The notepad in her hand slipped as she lost her grip from shear exhaustion. She scrambled to put it away in her bag, missing the opening a few times before dropping it in with the other jumbled papers and stationery.
“Overall, I’m doing okay…but I am awfully tired,” she sighed. Then she caught her languid tongue. “But don’t worry. It’s always like this with me, so there’s no reason to give sympathy.”
Exhaustion was simply a way of life for the Akademiya student—Kaveh knew that full well, but exhaustion in moderation was the most important trick of the trade. Layla pushed herself passed moderation, and with these sudden and unreasonable crowds around her today, he knew she needed a break.
“Maybe not, but you don’t have to overexert yourself,” he said.
Layla nodded. A second later she lazily raised her hand to cover her yawn. “I guess I have been stretching myself too thin as of late…”
“I have a moment. Why don’t we sit?” Kaveh offered. He gestured to the open seating outside Puspa Café. It was well out of the way of casual eyes.
“Ah, are you sure? I don’t want to take up your time with something so small,” Layla said.
“Please, I insist.” He gave her a warm, sunlit smile.
Layla’s nerves lightened up a little while it was just her and Kaveh, but she still fidgeted with her hands under the table. Her eyebags shown through the sunlight like a creeping shadow in wait to overcome her. Kaveh hoped this quiet atmosphere would quell her restlessness just enough to give her a break.

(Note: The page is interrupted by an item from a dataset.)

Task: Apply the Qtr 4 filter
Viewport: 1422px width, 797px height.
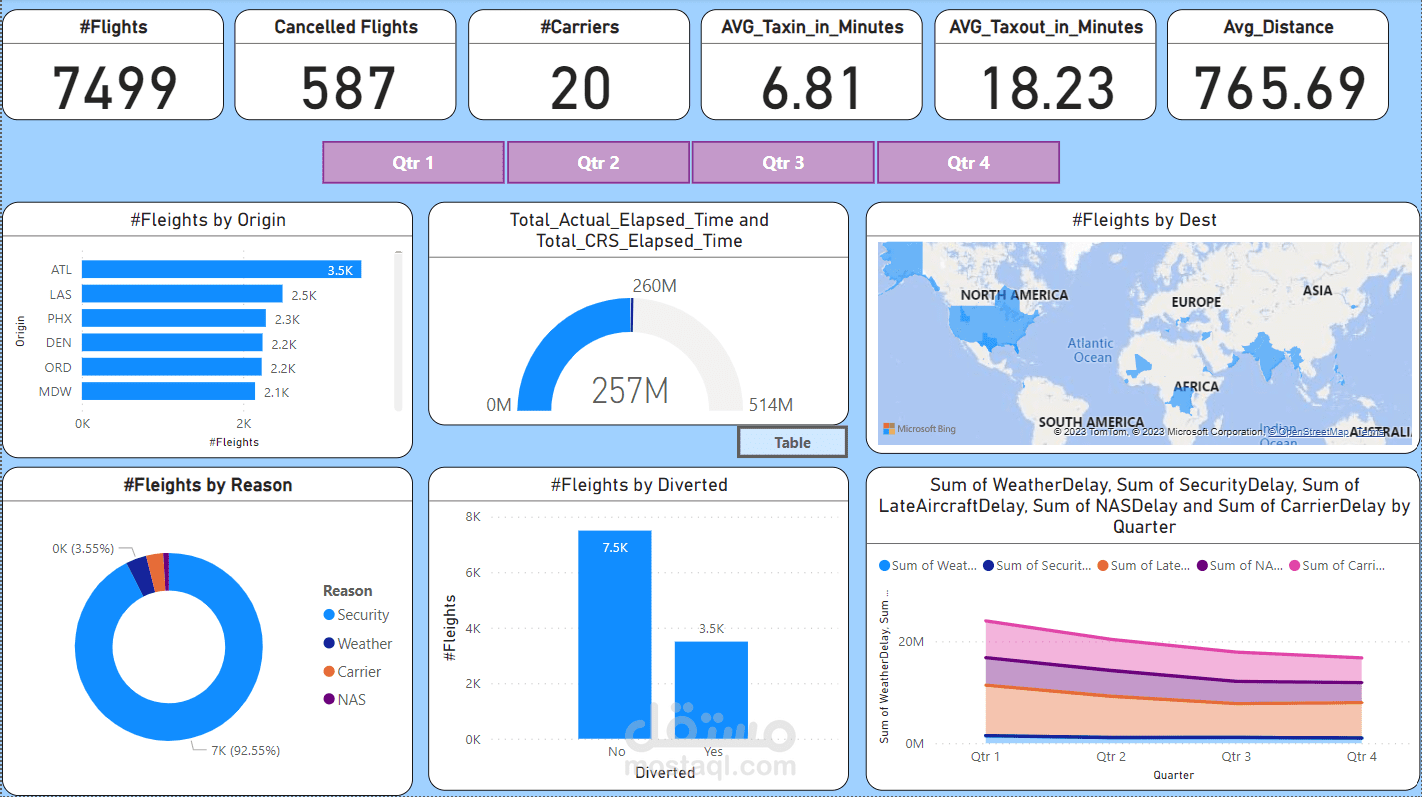Action: 968,162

“Why don’t you talk through your troubles with me. Sometimes getting it all out can help blow off some steam,” he said, but he saw her spaced out and staring at the table. “Or I could order us something and you just relax.”

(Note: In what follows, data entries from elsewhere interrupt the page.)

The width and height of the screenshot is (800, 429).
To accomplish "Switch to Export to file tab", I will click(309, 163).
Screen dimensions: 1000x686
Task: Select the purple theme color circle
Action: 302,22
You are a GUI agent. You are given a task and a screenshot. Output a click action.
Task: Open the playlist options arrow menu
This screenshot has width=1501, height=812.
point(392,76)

“No, that's alright.” She clasped her hands together to catch her fidgeting. “I feel like I have to fulfill so many expectations from people that I don't get the chance to talk about it with someone.”
Kaveh sat back in his chair. “Alright, I’m all ears.”

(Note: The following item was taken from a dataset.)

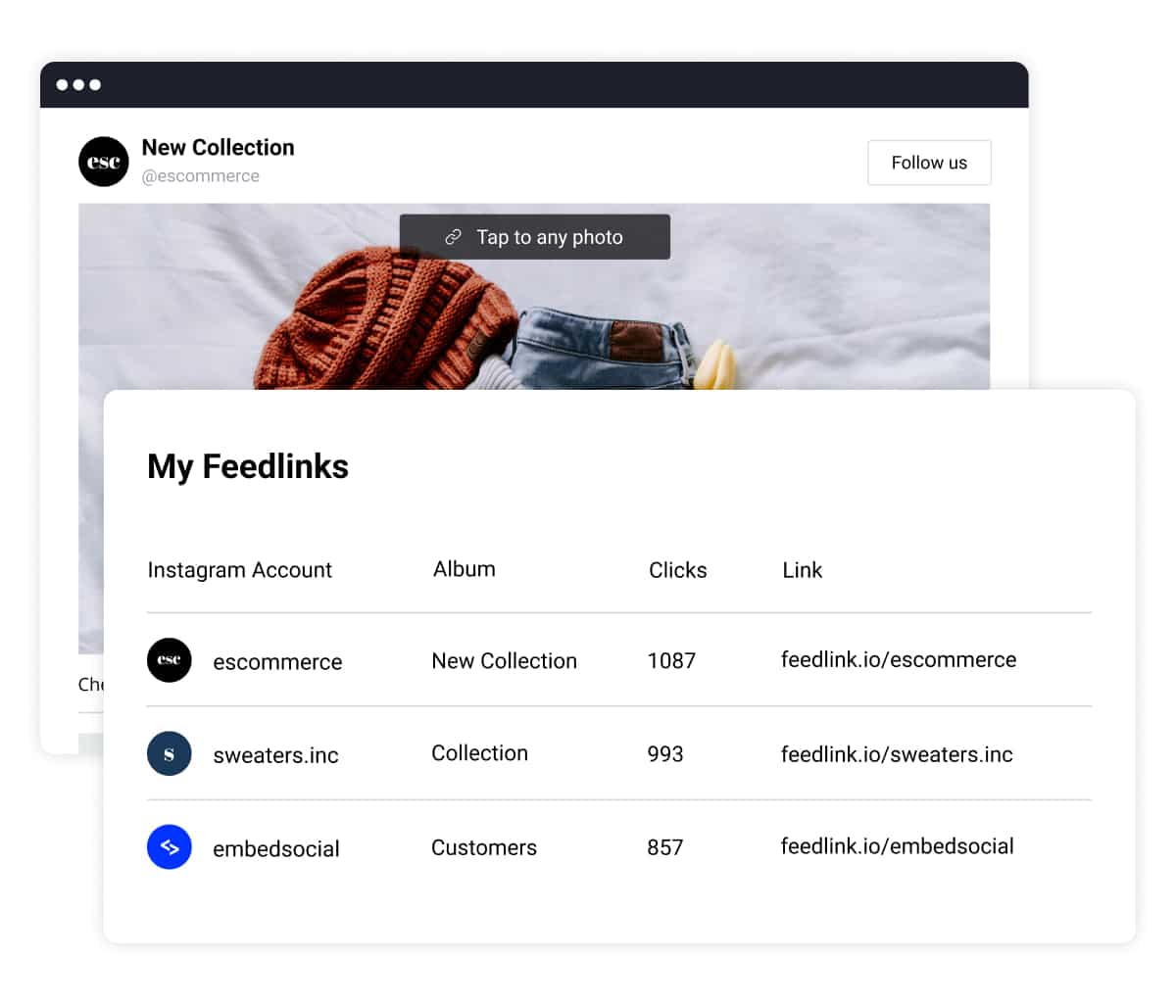Select the Clicks column header

click(678, 570)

“I’m taking a level four class about the reading and interpretation of the stars,” she started with a yawn. “The final project to complete the class is to write a full proposal detailing every step and resource needed to research new information related to the determination of the stars. It’s really just practice for our final thesis for graduation, but if the proposal is good enough, a student could be approved right away to use it as their final thesis. My professor said only a few students have ever been approved so early, but it turns out, he thought mine was so well detailed that I should continue with it.”
“That's great Layla! You really should be proud of that,” Kaveh cheered. “It’s true that not many students get to start so early on their final thesis. The majority usually spend several months or even a year just drafting their proposal.”
“I suppose I am proud…I just wish I remember writing all of it,” she said under her breath. “Anyway, in my proposal, there is a small excerpt about the possibility of finding soulmates by reading the stars.”
Soulmates! Was it Layla who started this debacle?
“After word spread of my topic, people only focused on that part, and I was overwhelmed with requests to read for people's soulmates. I didn't know what to do with so many at once. My professor suggested I use this as an opportunity to test a large sample size and encouraged me to add this as a major section in my paper. I never intended for my paper to be about soulmates, but he was right. Where else am I going to get so many interested parties for the topic of reading the probability of meeting people using the stars? I did have to edit my proposal slightly, but my professor helped me a lot that time around.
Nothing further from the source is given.